* Word and element locating data:
============================================================
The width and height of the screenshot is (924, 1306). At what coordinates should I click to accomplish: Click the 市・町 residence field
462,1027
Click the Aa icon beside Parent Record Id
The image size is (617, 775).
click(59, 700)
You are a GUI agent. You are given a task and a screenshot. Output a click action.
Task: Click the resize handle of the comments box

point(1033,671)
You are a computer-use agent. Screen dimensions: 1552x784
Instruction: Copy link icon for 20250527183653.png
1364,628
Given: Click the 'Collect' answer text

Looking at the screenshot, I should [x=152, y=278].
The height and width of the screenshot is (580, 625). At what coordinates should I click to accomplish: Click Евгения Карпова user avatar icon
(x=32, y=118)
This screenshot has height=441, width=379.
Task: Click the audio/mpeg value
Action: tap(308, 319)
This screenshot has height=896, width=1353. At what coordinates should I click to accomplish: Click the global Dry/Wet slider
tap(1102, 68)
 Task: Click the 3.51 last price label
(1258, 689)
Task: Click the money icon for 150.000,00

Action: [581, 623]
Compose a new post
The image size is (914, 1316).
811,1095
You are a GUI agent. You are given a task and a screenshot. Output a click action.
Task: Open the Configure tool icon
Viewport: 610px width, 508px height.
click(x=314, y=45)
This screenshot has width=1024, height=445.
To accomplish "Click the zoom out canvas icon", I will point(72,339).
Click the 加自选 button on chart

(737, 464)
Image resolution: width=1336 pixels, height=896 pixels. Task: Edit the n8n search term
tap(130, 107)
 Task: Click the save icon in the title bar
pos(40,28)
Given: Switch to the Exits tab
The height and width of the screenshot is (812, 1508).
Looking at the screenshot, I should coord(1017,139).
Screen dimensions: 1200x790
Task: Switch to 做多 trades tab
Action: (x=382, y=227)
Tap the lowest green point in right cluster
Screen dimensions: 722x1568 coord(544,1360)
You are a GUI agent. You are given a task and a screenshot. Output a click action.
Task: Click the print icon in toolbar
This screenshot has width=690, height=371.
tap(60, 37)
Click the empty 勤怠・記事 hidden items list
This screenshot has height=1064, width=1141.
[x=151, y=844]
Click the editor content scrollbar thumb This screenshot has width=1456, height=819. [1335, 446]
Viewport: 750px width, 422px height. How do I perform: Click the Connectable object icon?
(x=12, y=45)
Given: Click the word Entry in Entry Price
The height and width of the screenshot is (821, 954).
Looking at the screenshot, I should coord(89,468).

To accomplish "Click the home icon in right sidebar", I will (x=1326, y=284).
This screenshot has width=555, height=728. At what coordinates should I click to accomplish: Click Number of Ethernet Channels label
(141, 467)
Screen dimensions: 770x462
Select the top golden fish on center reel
============================================================
* Task:
Could you quote all of the entries above, word for word and in their original order?

* Result of this task:
The width and height of the screenshot is (924, 1306). At what coordinates should I click to accomplish: Click the 市・町 residence field
462,1027
Click the Aa icon beside Parent Record Id
The image size is (617, 775).
click(59, 700)
You are a GUI agent. You are given a task and a screenshot. Output a click action.
Task: Click the resize handle of the comments box

point(1033,671)
You are a computer-use agent. Screen dimensions: 1552x784
Instruction: Copy link icon for 20250527183653.png
1364,628
Given: Click the 'Collect' answer text

Looking at the screenshot, I should [x=152, y=278].
The height and width of the screenshot is (580, 625). At what coordinates should I click to accomplish: Click Евгения Карпова user avatar icon
(x=32, y=118)
This screenshot has height=441, width=379.
Task: Click the audio/mpeg value
Action: tap(308, 319)
This screenshot has height=896, width=1353. At what coordinates should I click to accomplish: Click the global Dry/Wet slider
tap(1102, 68)
 Task: Click the 3.51 last price label
(1258, 689)
Task: Click the money icon for 150.000,00

Action: [581, 623]
Compose a new post
The image size is (914, 1316).
811,1095
You are a GUI agent. You are given a task and a screenshot. Output a click action.
Task: Open the Configure tool icon
Viewport: 610px width, 508px height.
click(x=314, y=45)
This screenshot has width=1024, height=445.
To accomplish "Click the zoom out canvas icon", I will point(72,339).
Click the 加自选 button on chart

(737, 464)
Image resolution: width=1336 pixels, height=896 pixels. Task: Edit the n8n search term
tap(130, 107)
 Task: Click the save icon in the title bar
pos(40,28)
Given: Switch to the Exits tab
The height and width of the screenshot is (812, 1508).
Looking at the screenshot, I should coord(1017,139).
Screen dimensions: 1200x790
Task: Switch to 做多 trades tab
Action: (x=382, y=227)
Tap the lowest green point in right cluster
Screen dimensions: 722x1568 coord(544,1360)
You are a GUI agent. You are given a task and a screenshot. Output a click action.
Task: Click the print icon in toolbar
This screenshot has width=690, height=371.
tap(60, 37)
Click the empty 勤怠・記事 hidden items list
This screenshot has height=1064, width=1141.
[x=151, y=844]
Click the editor content scrollbar thumb This screenshot has width=1456, height=819. [1335, 446]
Viewport: 750px width, 422px height. How do I perform: Click the Connectable object icon?
(x=12, y=45)
Given: Click the word Entry in Entry Price
The height and width of the screenshot is (821, 954).
Looking at the screenshot, I should coord(89,468).

To accomplish "Click the home icon in right sidebar", I will (x=1326, y=284).
This screenshot has width=555, height=728. At what coordinates should I click to accomplish: Click Number of Ethernet Channels label
(141, 467)
Screen dimensions: 770x462
Select the top golden fish on center reel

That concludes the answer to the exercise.